For a franchise that has waited 13 years for a direct entry into its series, Kingdom Hearts 3 has a lot to live up to. The odd Final Fantasy and Disney crossover is a lasting memory and a stand-out game to a lot of modern gamers’ nostalgia, and as a result this may be one of the most anticipated releases of our generation. The question is, was it all worth it?
Kingdom Hearts 3 keeps to a similar routine to its predecessors; Sora, Donald, and Goofy venture across several different worlds that are all an homage to one of the many Disney films produced over the years. Kingdom Hearts 3 took us back to worlds of games past, but also introduced new worlds like Tangled, and the still popular Frozen.
Pixar have entered the fold this time round, with Sora now able to journey to the world’s of Monsters Inc. and Toy Story. Whether it’s clambering across door conveyor belts with Boo or exploring a ginormous toy shop with Mike and Sully, these two worlds and the countless other trademark Disney worlds share a great deal of charm and beauty that you would only expect the films themselves to produce.
The story woven in and between the worlds Sora and company venture to is hard to grasp if you’re new to the series, but it does try its best to accommodate those that may have yet to experience Kingdom Hearts’ long, ever-developing, complex and deeply confusing story. Kingdom Hearts 3 stays consistently complicated, but does attempt to tie up loose ends in the overarching plot and engage players in stories on Disney worlds that typically follow the plots of their respective movies.
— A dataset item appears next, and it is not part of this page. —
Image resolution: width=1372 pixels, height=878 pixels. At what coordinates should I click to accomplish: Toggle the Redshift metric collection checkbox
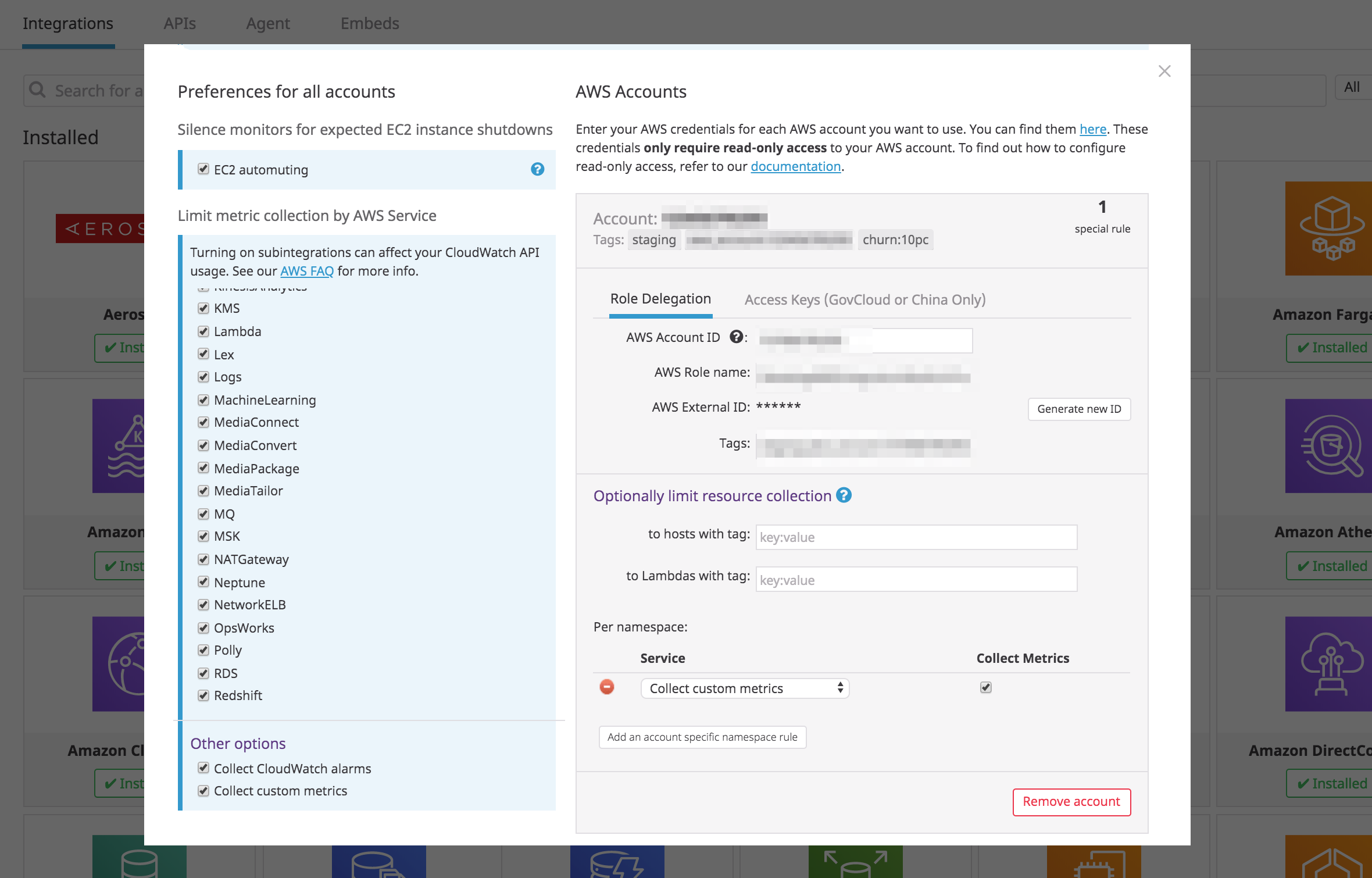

Square Enix have done away with the constantly criticised controls from previous games, polishing and refining the gameplay to be addictively repetitive (though never monotonous) yet refreshing and exciting in every encounter. The inclusion of attractions – theme park rides that Sora, Donald and Goofy can use to vanquish enemies – and keyblade “form-changes” – the Shooting Star keyblade can transform into two ranged pistols, for example – ensure that the combat keeps the player on their toes and aware of the battle around them.
Small faults are unfortunate for a game that Square Enix have had plenty of time to inject infallible love into. There is the occasional bug and the cutscenes, for new players, could be seen as long, tedious, and an overload of information. The starting few hours could drag for players that aren’t nearly as invested in the franchise’s story as gamers that have played and enjoyed previous entries. It is hard, however, to criticise what the game struggles with when everything else is done so immaculately.
There may be small criticisms of the worlds – Frozen’s world becomes very dull after the novelty’s run out – but it is undeniable that Square Enix have transformed these cinematic masterpieces so expertly into playable experiences. It is infectious, ridiculous fun to battle atop the rooftops of San Fransokyo with Big Hero 6 and that is very difficult for your enjoyment to be halted by hiccups.
In today’s gaming climate, it is very unlikely that a game like Kingdom Hearts 3 is released unless it’s a remaster of a nostalgic platformer. Kingdom Hearts 3 stands as testament that the childish, enjoyable fun that we experienced in our childhood has still got it. A game like this is so refreshing and novel to modern gaming, it is painfully difficult to criticise it for the few occasions where it only narrowly misses the mark.